What is needed is a verbatim copy of all the records.

(Task input Opens)

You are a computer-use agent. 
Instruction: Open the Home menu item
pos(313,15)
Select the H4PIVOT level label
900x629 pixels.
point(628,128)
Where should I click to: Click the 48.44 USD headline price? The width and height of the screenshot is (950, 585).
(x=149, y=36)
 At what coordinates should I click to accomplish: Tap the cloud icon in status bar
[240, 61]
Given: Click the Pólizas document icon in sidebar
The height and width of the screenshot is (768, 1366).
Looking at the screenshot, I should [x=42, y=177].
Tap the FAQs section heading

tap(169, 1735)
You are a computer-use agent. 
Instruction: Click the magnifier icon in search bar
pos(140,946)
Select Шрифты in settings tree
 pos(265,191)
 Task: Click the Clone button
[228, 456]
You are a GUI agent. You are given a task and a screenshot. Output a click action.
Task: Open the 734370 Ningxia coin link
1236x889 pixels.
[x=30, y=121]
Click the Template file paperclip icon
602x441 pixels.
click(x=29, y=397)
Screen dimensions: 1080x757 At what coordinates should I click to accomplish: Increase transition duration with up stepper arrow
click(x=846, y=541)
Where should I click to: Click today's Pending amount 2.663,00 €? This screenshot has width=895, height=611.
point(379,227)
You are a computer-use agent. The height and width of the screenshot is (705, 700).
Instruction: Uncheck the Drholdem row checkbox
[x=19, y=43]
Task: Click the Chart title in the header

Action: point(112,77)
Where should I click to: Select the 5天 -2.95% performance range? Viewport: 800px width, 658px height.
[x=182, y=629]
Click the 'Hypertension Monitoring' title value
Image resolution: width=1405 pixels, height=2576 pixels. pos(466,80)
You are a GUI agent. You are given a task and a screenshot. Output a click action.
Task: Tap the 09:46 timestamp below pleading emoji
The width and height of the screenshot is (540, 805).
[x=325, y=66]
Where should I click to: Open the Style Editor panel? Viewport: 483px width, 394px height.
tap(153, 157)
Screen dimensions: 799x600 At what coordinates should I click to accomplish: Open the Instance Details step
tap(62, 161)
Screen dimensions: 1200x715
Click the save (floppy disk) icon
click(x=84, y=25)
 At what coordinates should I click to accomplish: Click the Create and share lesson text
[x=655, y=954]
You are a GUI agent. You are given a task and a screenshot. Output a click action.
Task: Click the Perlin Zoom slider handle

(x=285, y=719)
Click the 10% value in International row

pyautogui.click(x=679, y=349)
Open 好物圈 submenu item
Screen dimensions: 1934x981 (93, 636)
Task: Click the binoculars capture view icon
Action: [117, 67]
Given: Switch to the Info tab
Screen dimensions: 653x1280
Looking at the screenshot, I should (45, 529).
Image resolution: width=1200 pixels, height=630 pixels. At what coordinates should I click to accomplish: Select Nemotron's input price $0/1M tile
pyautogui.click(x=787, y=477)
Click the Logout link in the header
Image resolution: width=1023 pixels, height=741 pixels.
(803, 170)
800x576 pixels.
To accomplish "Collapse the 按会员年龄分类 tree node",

(Task input Closes)

▸ Result of the exercise
You are a computer-use agent. 
Instruction: Open the Home menu item
pos(313,15)
Select the H4PIVOT level label
900x629 pixels.
point(628,128)
Where should I click to: Click the 48.44 USD headline price? The width and height of the screenshot is (950, 585).
(x=149, y=36)
 At what coordinates should I click to accomplish: Tap the cloud icon in status bar
[240, 61]
Given: Click the Pólizas document icon in sidebar
The height and width of the screenshot is (768, 1366).
Looking at the screenshot, I should [x=42, y=177].
Tap the FAQs section heading

tap(169, 1735)
You are a computer-use agent. 
Instruction: Click the magnifier icon in search bar
pos(140,946)
Select Шрифты in settings tree
 pos(265,191)
 Task: Click the Clone button
[228, 456]
You are a GUI agent. You are given a task and a screenshot. Output a click action.
Task: Open the 734370 Ningxia coin link
1236x889 pixels.
[x=30, y=121]
Click the Template file paperclip icon
602x441 pixels.
click(x=29, y=397)
Screen dimensions: 1080x757 At what coordinates should I click to accomplish: Increase transition duration with up stepper arrow
click(x=846, y=541)
Where should I click to: Click today's Pending amount 2.663,00 €? This screenshot has width=895, height=611.
point(379,227)
You are a computer-use agent. The height and width of the screenshot is (705, 700).
Instruction: Uncheck the Drholdem row checkbox
[x=19, y=43]
Task: Click the Chart title in the header

Action: point(112,77)
Where should I click to: Select the 5天 -2.95% performance range? Viewport: 800px width, 658px height.
[x=182, y=629]
Click the 'Hypertension Monitoring' title value
Image resolution: width=1405 pixels, height=2576 pixels. pos(466,80)
You are a GUI agent. You are given a task and a screenshot. Output a click action.
Task: Tap the 09:46 timestamp below pleading emoji
The width and height of the screenshot is (540, 805).
[x=325, y=66]
Where should I click to: Open the Style Editor panel? Viewport: 483px width, 394px height.
tap(153, 157)
Screen dimensions: 799x600 At what coordinates should I click to accomplish: Open the Instance Details step
tap(62, 161)
Screen dimensions: 1200x715
Click the save (floppy disk) icon
click(x=84, y=25)
 At what coordinates should I click to accomplish: Click the Create and share lesson text
[x=655, y=954]
You are a GUI agent. You are given a task and a screenshot. Output a click action.
Task: Click the Perlin Zoom slider handle

(x=285, y=719)
Click the 10% value in International row

pyautogui.click(x=679, y=349)
Open 好物圈 submenu item
Screen dimensions: 1934x981 (93, 636)
Task: Click the binoculars capture view icon
Action: [117, 67]
Given: Switch to the Info tab
Screen dimensions: 653x1280
Looking at the screenshot, I should (45, 529).
Image resolution: width=1200 pixels, height=630 pixels. At what coordinates should I click to accomplish: Select Nemotron's input price $0/1M tile
pyautogui.click(x=787, y=477)
Click the Logout link in the header
Image resolution: width=1023 pixels, height=741 pixels.
(803, 170)
800x576 pixels.
To accomplish "Collapse the 按会员年龄分类 tree node",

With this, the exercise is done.